The millions of people in the United States who are denied equal rights because they are immigrants have vast stockpiles of wisdom and rich culture to share; they engage in more strategic and courageous activism than do non-immigrants; and without any doubt they would vote better than do the “legal” people of South Carolina if only they were permitted to vote. The mistreatment of these people shortchanges every U.S. enterprise and reduces civil rights, paychecks, public safety, sense of community, and basic levels of morality for everyone.

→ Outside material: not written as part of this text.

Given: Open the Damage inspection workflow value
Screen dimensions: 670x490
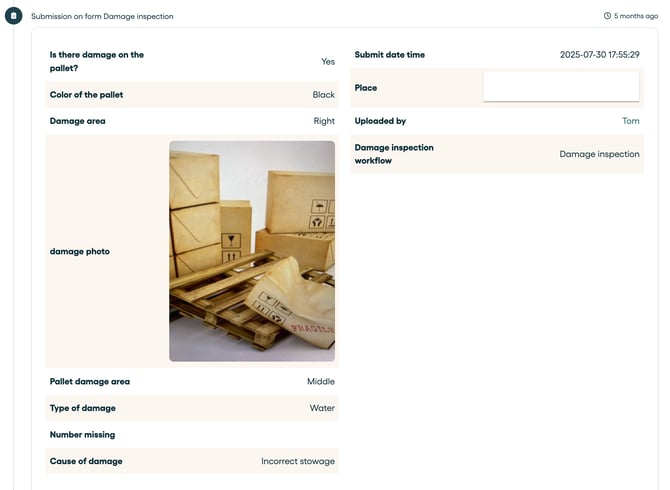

Read Lives in Limbo by Roberto G. Gonzales. Kids brought to the United States by their parents (driven by NAFTA or U.S.-backed coups or drug wars or just the general injustice of rich nations toward poor) often live in a segregated and impoverished world. But they attend U.S. schools, speak English, and have largely the same Dreamy expectations for their American futures as anyone else. In adolescence, they transition not just into adulthood but also into illegality. Most of these young people find out that doors are closed, that college will not include them, that employers will not hire them, and that at any moment they may be yanked right out of their lives and deported alone to a world they do not know.
The United States is famous for failing its teenagers. But imagine adding to the problems that a typical teenager faces the imposition of a second-class status and the prospect of being locked up at any moment. Teens in poor, African-American neighborhoods face serious discrimination and police harassment, and may be able to relate. But those of us who had many advantages and still had a hard time coming through to adulthood ought to be able to understand, as well, the tragic stories Gonzales tells of U.S. teens discarded by the United States.
In the exceptional cases, where the doors to college are opened, lives can be transformed. Free college for all would not just help create an intelligent and caring world, and not just crush the prospects of military recruiters. It would also radically re-shape the worldviews of immigrant teenagers.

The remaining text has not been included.